# Greetings



## k24cl9 (Aug 29, 2019)

Hi everyone,

I have been a long time lurker and TT enthusiast, with my previous ownerships ranging from a MK2 TT Roadster all the way to an MK2 TTRS with full bolt ons.

I have chosen a more subtle route this time round and gotten myself a MK3 TTS, with a delivery time of around 1 week, can't wait to read and share more insights about my new car, especially mods! Thanks for reading!

Ray


----------



## Hoggy (May 8, 2002)

Hi Ray, Welcome to the TTF.
Hoggy.


----------



## YELLOW_TT (Feb 25, 2004)

Welcome


----------



## k24cl9 (Aug 29, 2019)

Hoggy said:


> Hi Ray, Welcome to the TTF.
> Hoggy.


Hi Hoggy,

Thanks for the warm welcome.

I see that you're a moderator. I've joined this forum since 2019 but still yet to have access to the marketplace. I understand it is unavailable for new members and I'd have to wait, but 1 year does seem pretty long.

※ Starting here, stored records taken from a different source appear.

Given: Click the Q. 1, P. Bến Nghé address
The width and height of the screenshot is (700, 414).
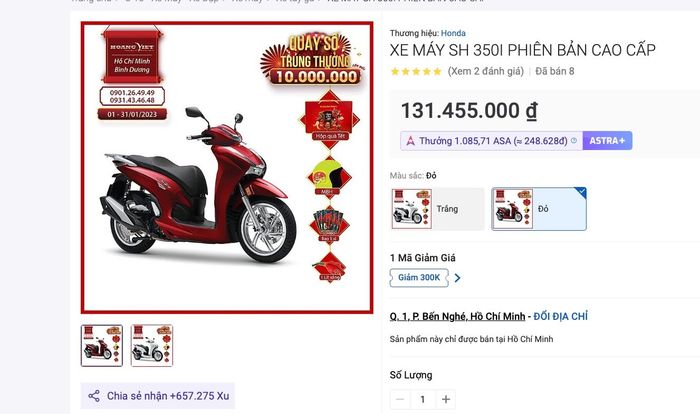Looking at the screenshot, I should tap(457, 317).
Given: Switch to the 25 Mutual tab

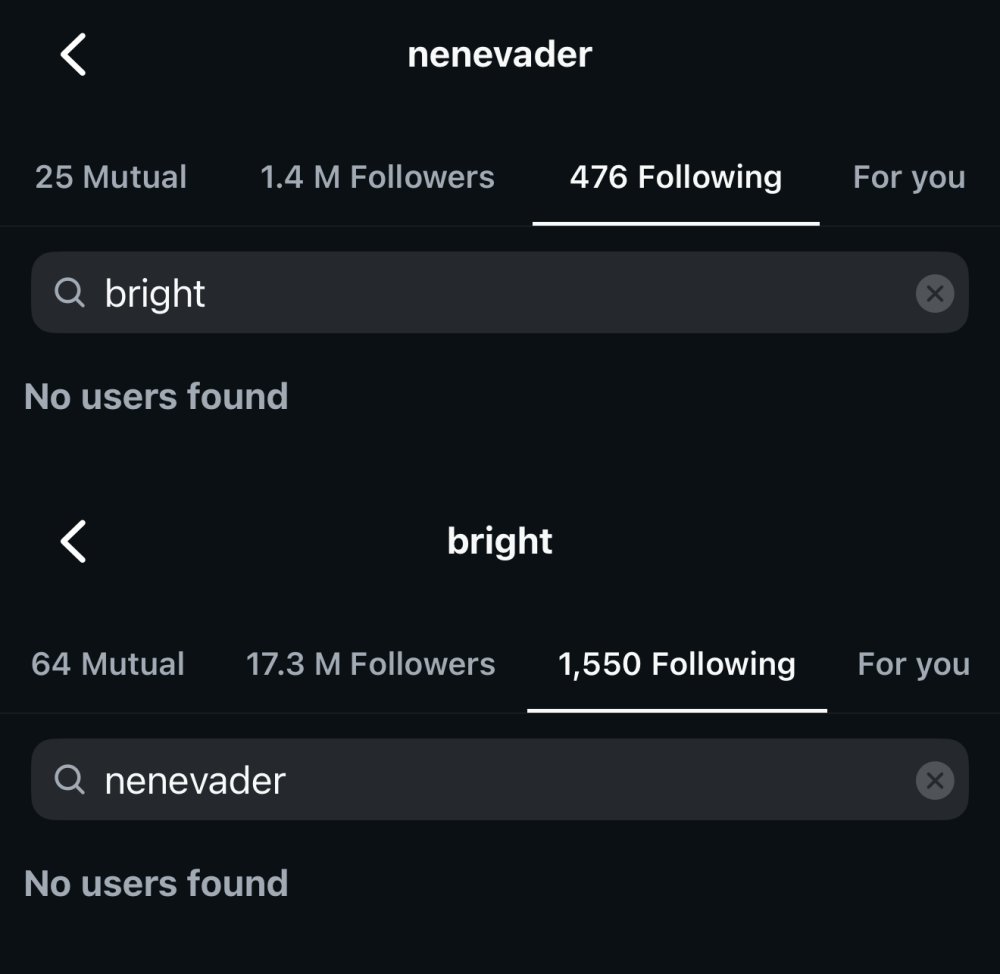Looking at the screenshot, I should pos(111,177).
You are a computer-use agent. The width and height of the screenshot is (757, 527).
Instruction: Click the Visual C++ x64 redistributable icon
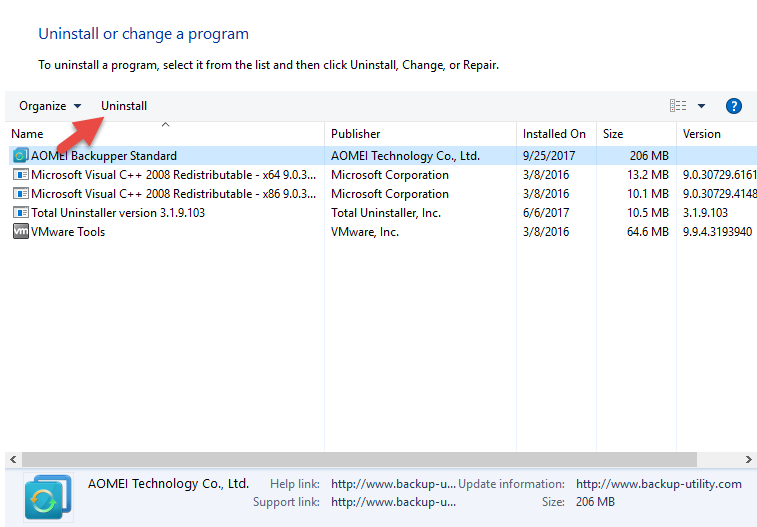click(x=20, y=175)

I don't have access to private messaging either so I can't contact any of the admins, could you please help me out? Thanks!


----------



## k24cl9 (Aug 29, 2019)

YELLOW_TT said:


> Welcome


Thanks!


----------



## John-H (Jul 13, 2005)

Welcome to TTF and thanks for your contribution to our members' fund. You have full forum and PM access and I hope a fun and safe time ahead for you and your new purchase


----------